*TASK PROMPT:*
Update the entries from the line containing "At what coordinates should I click to accomplish: Select Remote" through the line containing "[x=621, y=129]", inclusive, by changing "magnifier" to "magnifying glass". Reproduce only those lines, with nothing else altered.

### SOURCE DATA ###

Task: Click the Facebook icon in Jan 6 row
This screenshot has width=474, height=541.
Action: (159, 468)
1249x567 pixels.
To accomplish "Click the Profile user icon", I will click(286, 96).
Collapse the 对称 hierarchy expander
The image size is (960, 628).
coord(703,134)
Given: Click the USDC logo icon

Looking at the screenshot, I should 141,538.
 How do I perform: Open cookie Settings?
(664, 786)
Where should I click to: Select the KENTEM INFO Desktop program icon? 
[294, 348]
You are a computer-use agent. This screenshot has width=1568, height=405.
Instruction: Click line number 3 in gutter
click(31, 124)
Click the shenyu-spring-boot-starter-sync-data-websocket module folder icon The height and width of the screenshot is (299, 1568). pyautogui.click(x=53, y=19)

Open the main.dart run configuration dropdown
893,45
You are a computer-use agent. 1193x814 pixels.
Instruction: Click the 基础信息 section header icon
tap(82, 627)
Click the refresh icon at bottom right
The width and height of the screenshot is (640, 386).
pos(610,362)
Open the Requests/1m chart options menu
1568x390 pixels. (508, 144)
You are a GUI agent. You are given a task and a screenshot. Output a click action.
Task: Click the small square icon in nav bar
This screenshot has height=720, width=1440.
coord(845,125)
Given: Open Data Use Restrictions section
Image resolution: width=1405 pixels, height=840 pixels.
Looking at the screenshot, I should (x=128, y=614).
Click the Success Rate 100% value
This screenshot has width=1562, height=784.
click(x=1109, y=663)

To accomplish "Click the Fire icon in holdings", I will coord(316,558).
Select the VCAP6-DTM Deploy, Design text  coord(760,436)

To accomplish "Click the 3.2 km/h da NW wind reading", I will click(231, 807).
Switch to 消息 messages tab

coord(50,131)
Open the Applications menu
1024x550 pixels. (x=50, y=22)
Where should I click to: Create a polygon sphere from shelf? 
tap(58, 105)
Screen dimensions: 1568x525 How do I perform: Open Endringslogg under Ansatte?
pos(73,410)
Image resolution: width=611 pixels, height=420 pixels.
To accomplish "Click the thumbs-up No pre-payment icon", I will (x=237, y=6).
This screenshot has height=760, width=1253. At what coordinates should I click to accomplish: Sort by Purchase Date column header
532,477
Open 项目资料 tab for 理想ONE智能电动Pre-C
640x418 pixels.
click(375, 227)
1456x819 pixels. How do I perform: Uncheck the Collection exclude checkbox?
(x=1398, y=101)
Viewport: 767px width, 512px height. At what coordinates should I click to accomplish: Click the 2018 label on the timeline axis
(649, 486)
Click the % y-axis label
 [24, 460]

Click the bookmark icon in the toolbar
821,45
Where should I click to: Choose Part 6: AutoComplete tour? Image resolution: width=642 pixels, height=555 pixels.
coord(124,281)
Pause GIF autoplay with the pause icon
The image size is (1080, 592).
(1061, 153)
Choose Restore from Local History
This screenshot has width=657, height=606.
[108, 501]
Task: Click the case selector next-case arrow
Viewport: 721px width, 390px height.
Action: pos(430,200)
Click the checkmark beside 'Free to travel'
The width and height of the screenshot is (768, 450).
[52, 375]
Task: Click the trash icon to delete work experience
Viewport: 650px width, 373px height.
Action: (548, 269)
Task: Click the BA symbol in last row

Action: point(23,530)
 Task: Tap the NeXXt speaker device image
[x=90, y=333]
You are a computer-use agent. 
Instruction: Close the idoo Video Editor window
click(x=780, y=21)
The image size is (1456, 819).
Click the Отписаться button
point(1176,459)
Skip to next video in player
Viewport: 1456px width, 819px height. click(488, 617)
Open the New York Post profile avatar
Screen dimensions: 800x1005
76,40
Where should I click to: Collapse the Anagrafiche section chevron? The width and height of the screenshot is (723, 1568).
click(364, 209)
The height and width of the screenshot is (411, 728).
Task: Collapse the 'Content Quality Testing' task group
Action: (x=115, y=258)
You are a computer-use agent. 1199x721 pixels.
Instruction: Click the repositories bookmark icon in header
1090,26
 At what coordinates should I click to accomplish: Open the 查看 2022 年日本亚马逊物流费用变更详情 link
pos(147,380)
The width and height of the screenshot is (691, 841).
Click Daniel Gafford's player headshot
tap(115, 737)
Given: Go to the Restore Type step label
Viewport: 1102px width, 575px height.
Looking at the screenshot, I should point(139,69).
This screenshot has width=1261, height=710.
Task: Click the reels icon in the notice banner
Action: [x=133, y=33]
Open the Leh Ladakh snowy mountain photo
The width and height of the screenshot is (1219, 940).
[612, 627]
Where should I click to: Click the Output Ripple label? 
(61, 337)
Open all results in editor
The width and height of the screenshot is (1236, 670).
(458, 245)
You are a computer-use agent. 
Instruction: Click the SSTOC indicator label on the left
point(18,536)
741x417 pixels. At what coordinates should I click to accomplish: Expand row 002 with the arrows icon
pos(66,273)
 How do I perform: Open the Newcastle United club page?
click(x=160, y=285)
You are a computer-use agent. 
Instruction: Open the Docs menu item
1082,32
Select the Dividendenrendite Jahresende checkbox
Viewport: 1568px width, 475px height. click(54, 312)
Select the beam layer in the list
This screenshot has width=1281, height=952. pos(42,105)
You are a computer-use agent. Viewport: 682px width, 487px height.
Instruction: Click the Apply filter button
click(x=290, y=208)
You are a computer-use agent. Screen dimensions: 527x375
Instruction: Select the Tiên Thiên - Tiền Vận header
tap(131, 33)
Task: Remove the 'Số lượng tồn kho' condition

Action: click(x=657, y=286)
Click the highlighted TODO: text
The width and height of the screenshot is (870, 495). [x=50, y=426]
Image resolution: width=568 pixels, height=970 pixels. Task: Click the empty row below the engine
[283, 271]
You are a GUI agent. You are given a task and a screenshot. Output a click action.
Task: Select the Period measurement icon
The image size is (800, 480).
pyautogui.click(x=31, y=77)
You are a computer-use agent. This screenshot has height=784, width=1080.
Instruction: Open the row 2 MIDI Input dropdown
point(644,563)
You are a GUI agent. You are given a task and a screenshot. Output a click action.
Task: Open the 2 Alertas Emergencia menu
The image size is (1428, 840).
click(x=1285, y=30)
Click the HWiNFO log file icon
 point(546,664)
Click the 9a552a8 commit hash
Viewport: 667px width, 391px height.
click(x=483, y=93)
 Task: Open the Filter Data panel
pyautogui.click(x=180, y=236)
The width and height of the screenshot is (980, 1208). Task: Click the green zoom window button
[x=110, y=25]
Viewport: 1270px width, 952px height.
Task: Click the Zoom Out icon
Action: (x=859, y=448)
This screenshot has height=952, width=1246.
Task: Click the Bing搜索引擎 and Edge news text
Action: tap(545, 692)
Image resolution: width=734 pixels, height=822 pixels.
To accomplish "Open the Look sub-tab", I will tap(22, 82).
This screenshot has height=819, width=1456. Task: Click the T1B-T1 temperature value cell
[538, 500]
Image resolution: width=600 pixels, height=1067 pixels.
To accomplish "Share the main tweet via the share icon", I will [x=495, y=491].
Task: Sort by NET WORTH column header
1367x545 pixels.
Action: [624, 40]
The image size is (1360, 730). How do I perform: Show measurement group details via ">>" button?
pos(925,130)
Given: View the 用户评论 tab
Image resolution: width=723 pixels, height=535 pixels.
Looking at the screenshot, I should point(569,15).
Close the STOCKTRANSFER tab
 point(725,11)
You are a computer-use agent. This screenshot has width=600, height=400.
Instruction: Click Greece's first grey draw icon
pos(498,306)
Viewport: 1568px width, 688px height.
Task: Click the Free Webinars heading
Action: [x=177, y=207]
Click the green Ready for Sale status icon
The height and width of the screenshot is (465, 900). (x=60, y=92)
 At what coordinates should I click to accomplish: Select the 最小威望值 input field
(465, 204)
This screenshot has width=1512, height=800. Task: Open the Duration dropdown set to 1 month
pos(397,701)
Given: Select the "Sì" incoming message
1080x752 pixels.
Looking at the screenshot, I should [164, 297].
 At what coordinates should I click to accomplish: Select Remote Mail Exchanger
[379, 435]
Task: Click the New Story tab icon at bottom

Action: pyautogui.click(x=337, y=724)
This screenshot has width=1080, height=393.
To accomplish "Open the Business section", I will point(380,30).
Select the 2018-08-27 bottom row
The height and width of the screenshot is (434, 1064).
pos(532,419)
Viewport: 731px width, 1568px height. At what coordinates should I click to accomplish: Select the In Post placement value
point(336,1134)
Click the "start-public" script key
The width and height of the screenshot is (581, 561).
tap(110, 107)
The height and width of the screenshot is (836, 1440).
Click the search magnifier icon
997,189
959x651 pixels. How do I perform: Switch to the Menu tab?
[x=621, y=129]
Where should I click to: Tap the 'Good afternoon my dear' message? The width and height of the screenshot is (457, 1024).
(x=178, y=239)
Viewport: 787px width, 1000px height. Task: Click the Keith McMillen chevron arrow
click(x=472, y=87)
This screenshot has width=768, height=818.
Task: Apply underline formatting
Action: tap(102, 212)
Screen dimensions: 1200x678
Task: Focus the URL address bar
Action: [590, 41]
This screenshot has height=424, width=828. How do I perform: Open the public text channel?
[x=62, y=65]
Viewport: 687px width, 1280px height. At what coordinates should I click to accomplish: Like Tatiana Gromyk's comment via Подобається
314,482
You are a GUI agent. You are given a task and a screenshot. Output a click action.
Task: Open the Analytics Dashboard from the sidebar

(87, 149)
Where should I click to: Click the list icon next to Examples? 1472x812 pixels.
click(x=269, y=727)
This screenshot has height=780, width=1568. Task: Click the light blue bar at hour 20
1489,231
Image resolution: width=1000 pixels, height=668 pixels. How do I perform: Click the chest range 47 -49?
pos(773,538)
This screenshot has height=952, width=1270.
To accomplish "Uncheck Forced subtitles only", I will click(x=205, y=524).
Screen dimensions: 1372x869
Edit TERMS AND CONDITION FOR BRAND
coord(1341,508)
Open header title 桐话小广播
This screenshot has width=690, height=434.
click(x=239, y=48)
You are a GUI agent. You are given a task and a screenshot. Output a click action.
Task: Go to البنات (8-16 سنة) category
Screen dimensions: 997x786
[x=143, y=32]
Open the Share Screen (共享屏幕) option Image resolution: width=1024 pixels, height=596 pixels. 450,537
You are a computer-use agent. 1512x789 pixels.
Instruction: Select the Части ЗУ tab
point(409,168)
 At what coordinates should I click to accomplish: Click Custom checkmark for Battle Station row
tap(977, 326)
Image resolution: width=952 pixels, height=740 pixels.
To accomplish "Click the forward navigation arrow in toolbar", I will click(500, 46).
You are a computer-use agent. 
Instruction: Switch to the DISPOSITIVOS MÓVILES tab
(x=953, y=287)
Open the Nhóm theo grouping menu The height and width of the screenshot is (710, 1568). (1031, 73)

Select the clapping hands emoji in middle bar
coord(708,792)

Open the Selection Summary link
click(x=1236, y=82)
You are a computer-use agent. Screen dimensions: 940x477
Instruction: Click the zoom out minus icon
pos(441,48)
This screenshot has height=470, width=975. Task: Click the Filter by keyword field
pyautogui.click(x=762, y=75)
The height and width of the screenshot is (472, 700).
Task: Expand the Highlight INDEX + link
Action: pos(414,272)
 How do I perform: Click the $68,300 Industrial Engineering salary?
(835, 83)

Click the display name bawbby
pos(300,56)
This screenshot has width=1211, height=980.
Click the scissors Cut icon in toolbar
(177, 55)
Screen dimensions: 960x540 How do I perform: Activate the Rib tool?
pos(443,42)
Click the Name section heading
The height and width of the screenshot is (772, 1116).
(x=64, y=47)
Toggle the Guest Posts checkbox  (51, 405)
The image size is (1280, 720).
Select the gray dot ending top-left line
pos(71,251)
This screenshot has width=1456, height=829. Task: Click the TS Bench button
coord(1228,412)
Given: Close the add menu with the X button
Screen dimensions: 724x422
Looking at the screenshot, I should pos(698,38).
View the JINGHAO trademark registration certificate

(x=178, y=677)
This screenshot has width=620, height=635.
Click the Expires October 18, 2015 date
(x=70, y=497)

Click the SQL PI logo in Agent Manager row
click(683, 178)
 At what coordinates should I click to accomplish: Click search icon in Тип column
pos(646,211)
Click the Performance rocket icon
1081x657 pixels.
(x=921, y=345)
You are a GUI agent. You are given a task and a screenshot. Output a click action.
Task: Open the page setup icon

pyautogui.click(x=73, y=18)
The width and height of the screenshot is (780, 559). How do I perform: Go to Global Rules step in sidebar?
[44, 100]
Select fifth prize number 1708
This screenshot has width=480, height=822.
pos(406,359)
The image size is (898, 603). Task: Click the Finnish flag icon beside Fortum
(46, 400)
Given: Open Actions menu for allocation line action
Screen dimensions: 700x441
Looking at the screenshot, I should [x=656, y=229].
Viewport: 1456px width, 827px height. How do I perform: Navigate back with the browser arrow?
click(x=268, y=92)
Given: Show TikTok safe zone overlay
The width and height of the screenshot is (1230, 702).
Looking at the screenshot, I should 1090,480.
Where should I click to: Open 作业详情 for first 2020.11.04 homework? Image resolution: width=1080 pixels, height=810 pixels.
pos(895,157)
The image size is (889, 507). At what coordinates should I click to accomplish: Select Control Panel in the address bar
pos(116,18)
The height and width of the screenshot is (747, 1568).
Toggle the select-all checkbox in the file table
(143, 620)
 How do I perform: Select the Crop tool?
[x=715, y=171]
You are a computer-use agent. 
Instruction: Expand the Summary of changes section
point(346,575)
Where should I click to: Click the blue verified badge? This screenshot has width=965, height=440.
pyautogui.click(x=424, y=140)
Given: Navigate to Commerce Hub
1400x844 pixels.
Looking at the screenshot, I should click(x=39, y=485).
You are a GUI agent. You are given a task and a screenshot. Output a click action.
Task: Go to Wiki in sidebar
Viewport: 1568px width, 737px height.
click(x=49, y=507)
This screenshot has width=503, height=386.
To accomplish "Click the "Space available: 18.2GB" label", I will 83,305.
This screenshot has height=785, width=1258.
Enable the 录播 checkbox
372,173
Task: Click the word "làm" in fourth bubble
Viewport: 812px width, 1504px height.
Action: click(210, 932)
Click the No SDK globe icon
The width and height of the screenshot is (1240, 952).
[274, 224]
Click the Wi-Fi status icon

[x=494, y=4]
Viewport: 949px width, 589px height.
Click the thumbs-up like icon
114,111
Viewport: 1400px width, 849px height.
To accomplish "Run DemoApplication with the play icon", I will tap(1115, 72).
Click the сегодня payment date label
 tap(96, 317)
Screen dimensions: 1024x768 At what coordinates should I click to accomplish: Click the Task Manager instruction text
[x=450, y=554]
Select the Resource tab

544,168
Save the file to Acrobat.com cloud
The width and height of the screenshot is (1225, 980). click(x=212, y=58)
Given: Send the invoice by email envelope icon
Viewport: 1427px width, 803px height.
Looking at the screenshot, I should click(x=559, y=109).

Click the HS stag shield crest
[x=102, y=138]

###

*RESULT OF THIS EXERCISE:*
 At what coordinates should I click to accomplish: Select Remote Mail Exchanger
[379, 435]
Task: Click the New Story tab icon at bottom

Action: pyautogui.click(x=337, y=724)
This screenshot has width=1080, height=393.
To accomplish "Open the Business section", I will point(380,30).
Select the 2018-08-27 bottom row
The height and width of the screenshot is (434, 1064).
pos(532,419)
Viewport: 731px width, 1568px height. At what coordinates should I click to accomplish: Select the In Post placement value
point(336,1134)
Click the "start-public" script key
The width and height of the screenshot is (581, 561).
tap(110, 107)
The height and width of the screenshot is (836, 1440).
Click the search magnifying glass icon
997,189
959x651 pixels. How do I perform: Switch to the Menu tab?
[x=621, y=129]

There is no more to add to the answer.